Astros pitcher Mike Fiers suspended five games for throwing over the head of Angels’ Luis Valbuena

For more than two decades, Luis Valbuena said, he has been flipping his bat. Every time the Angels infielder puts the ball into play, he immediately drops his bat with flair, sometimes spinning it. Because of that, he argued, he should be exempt from the unwritten rule violation such an action normally qualifies as.

“It just comes naturally to me,” Valbuena said.

On Wednesday, Houston Astros right-hander Mike Fiers took offense when Valbuena admired his first-inning homer and mightily flipped his bat. Fiers, Valbuena’s former teammate in Houston the previous two seasons, threw over his head the next time Valbuena batted. Afterward Fiers admitted he had done it to make his stance known.

“When you do something like that as disrespectful as he did, you’ve got to send some kind of message,” Fiers said. “I’m not trying to hit him. But something has be to said.”


On Thursday, Major League Baseball suspended Fiers for five games, which will cost him roughly $100,000. He was also fined an undisclosed amount. He declined to comment, but announced he would not appeal.

If Fiers had hit him in the body with a pitch, Valbuena said, he would have had no complaints.

“But I don’t like him throwing at my head,” Valbuena said.

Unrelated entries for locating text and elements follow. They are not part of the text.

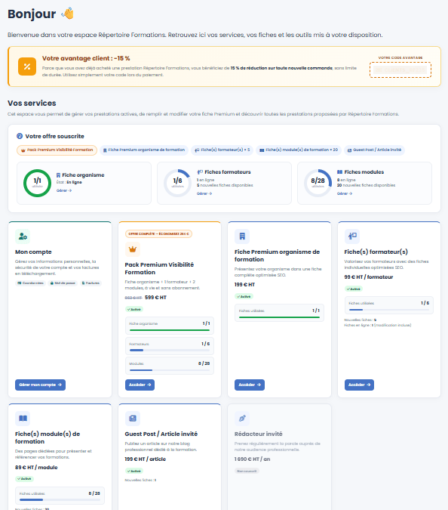The height and width of the screenshot is (510, 448).
Task: Click the building icon of Fiche Premium organisme
Action: pyautogui.click(x=242, y=236)
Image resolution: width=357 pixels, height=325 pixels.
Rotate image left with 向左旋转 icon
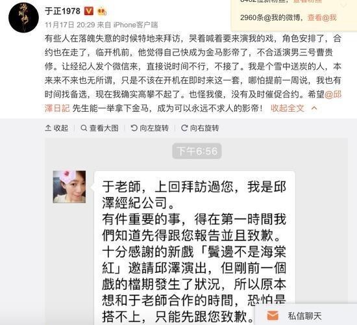(x=134, y=128)
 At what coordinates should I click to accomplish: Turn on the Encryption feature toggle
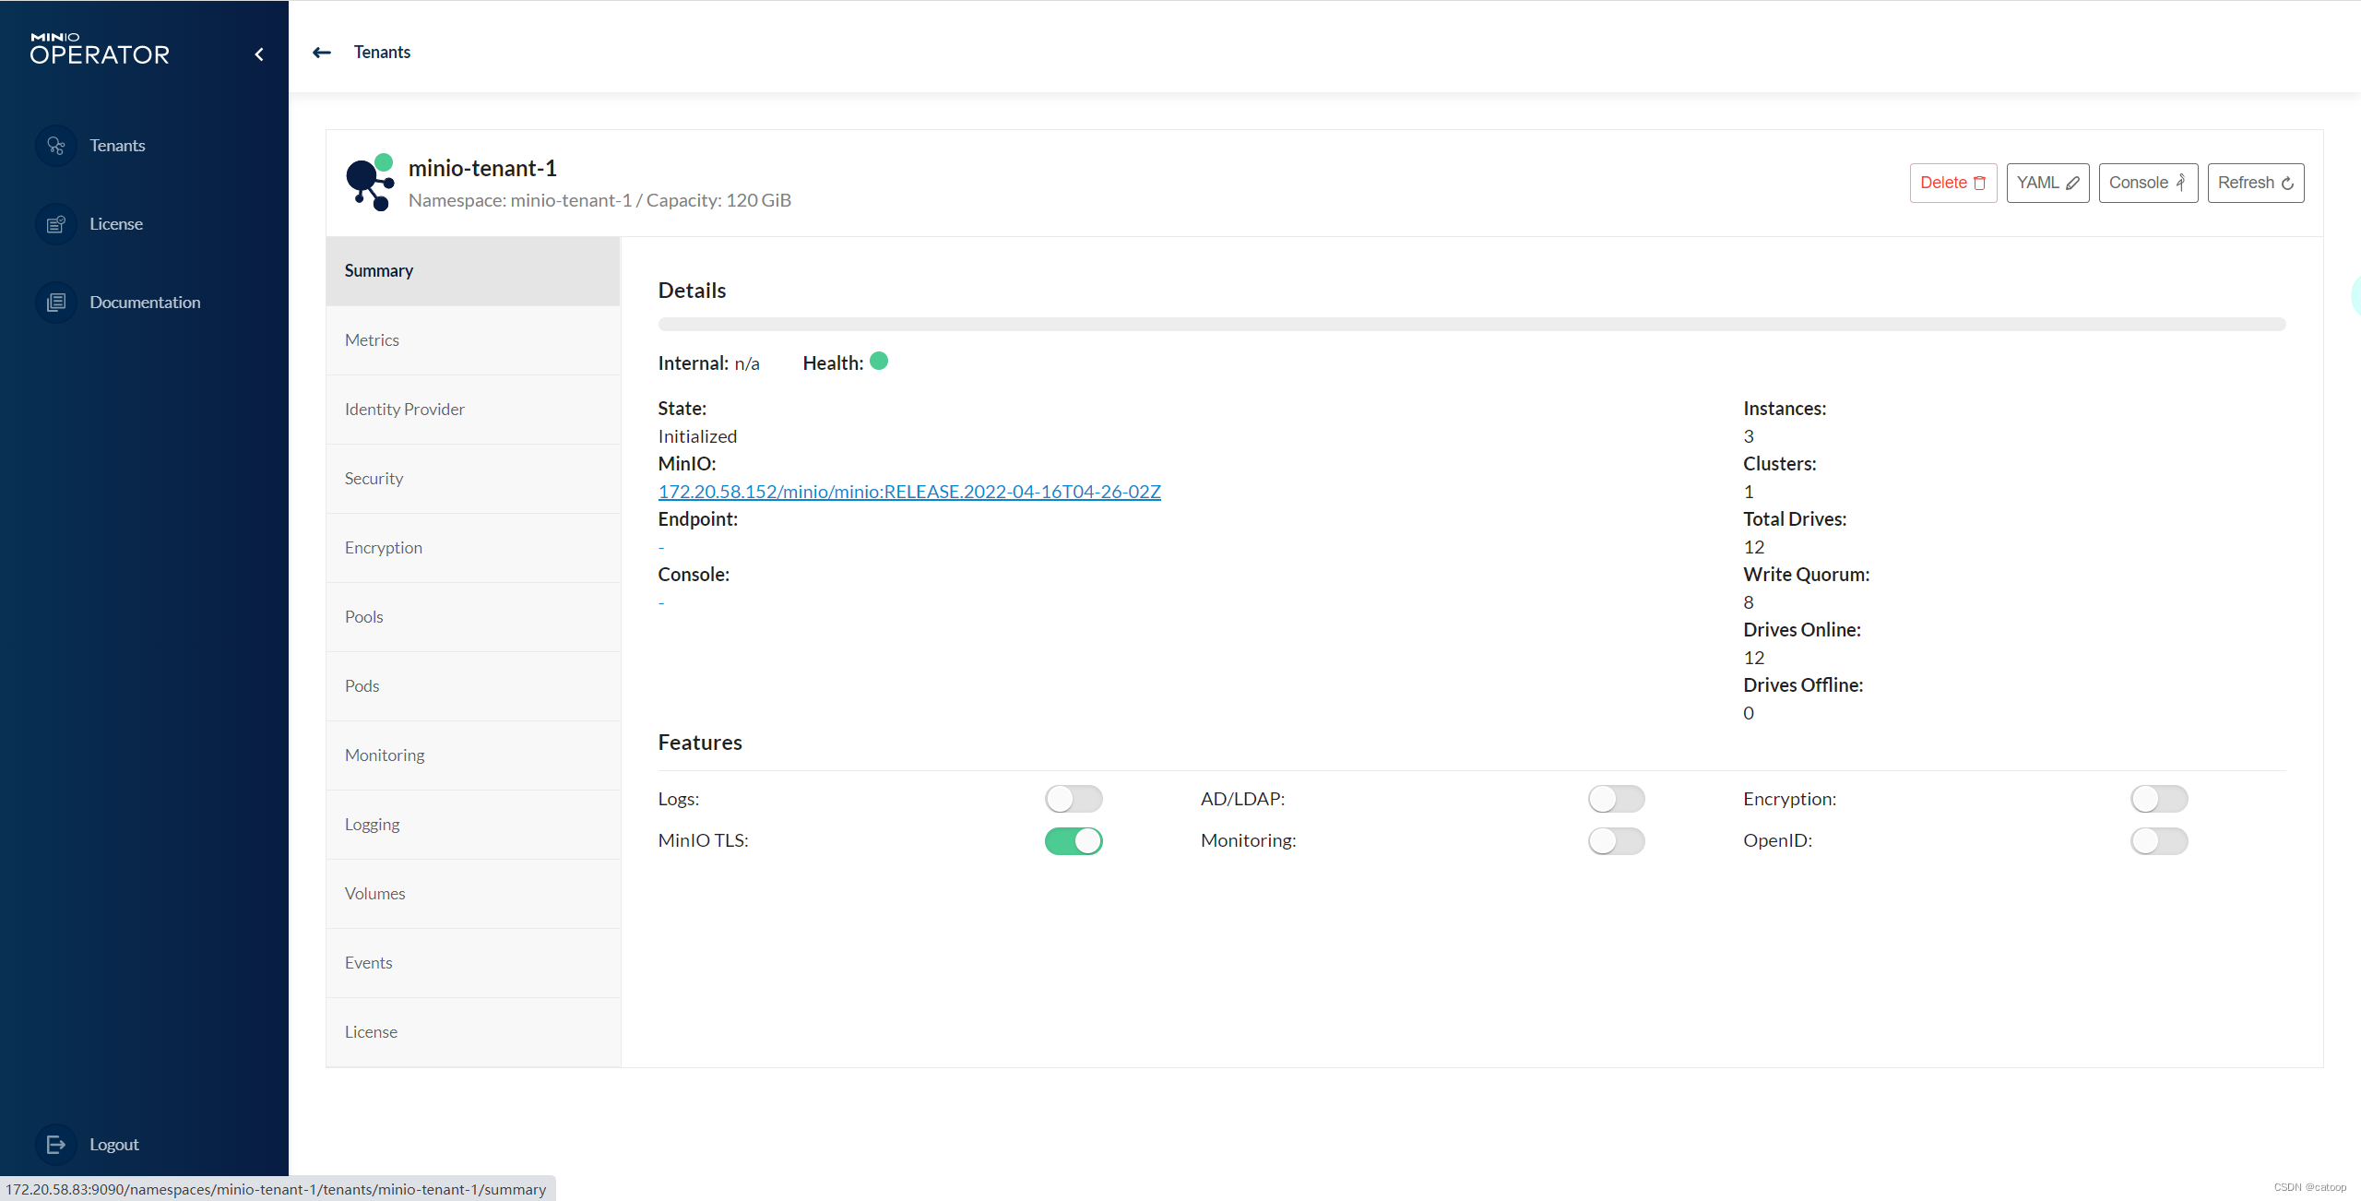point(2158,799)
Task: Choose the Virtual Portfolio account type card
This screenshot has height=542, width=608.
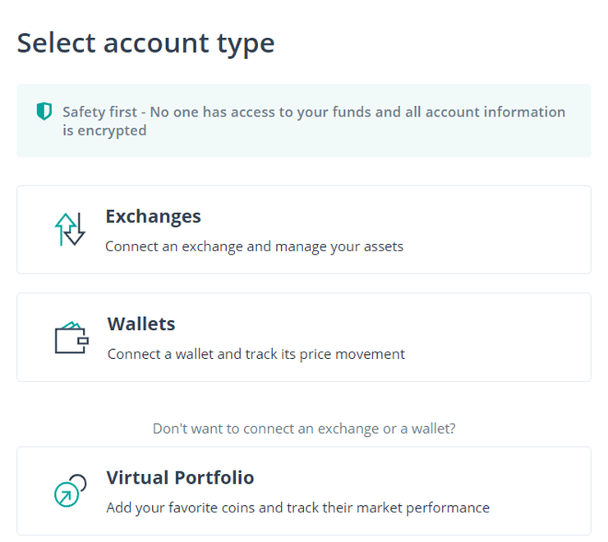Action: click(x=303, y=490)
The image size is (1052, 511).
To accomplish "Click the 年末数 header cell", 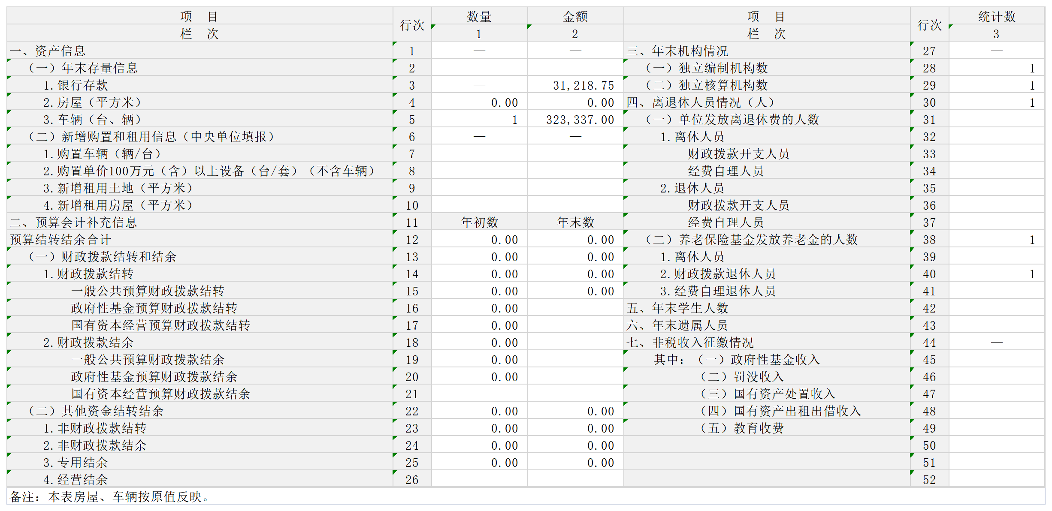I will pyautogui.click(x=575, y=222).
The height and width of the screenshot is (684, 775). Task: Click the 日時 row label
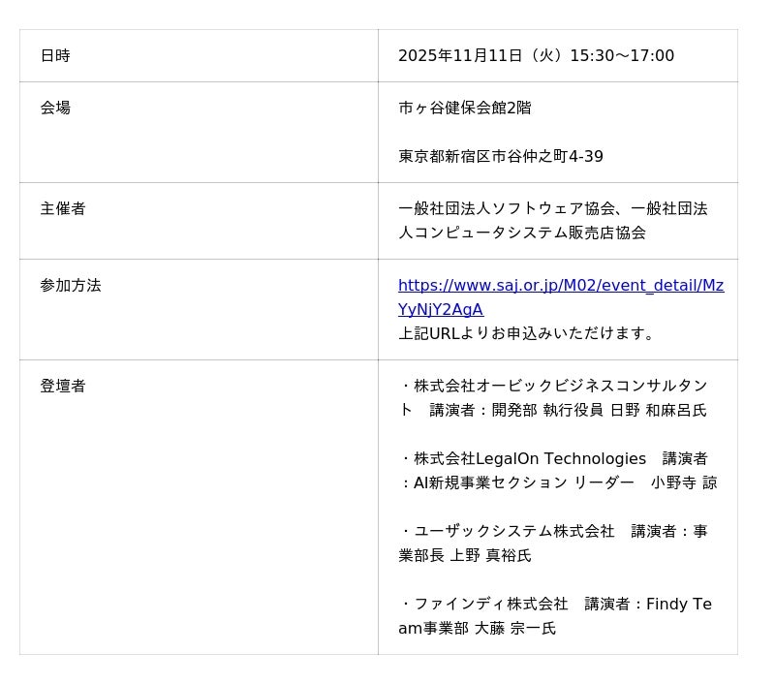[x=55, y=56]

Valbuena, 31, said he does not fret about pitchers’ reactions to his constant flipping of the bat. He views it as an intrinsic part of his play.


“Sometimes, guys don’t like it,” he said. “But I can’t control that. I can’t do anything about it. I’ve done it all my life. Because when I hit it, I can’t control the bat.”

Once, somewhere along his 15-year professional career, a coach asked him to stop, Valbuena recalled. He told the coach he could not.

“How about the guy who played in [Korea] and came over here?” Valbuena asked, referring to Milwaukee’s Eric Thames. “It’s the same thing. Why don’t they say anything to him? It doesn’t make any sense.”

Valbuena said he would understand Fiers’ feeling of disrespect if he flipped his bat only occasionally.


“But I do it every time,” he said. “Ground ball to the pitcher, I flip my bat. Pop fly to the catcher, bat flip. Ground ball to second base, bat flip. It’s not like I do it sometimes. I do it all the time.”

Angels manager Mike Scioscia said Fiers’ suspension stood in line with how the league has enforced previous incidents.

“The league has been pretty adamant about guys sending messages,” Scioscia said. “Obviously, he took it upon himself to send a message, and the league acted on it.”

Asked if he thought the feud was over, Valbuena said he wasn’t sure. From his perspective, it is.


“It’s in the past,” Valbuena said. “He wants me to change my game, but I can’t. Sorry.”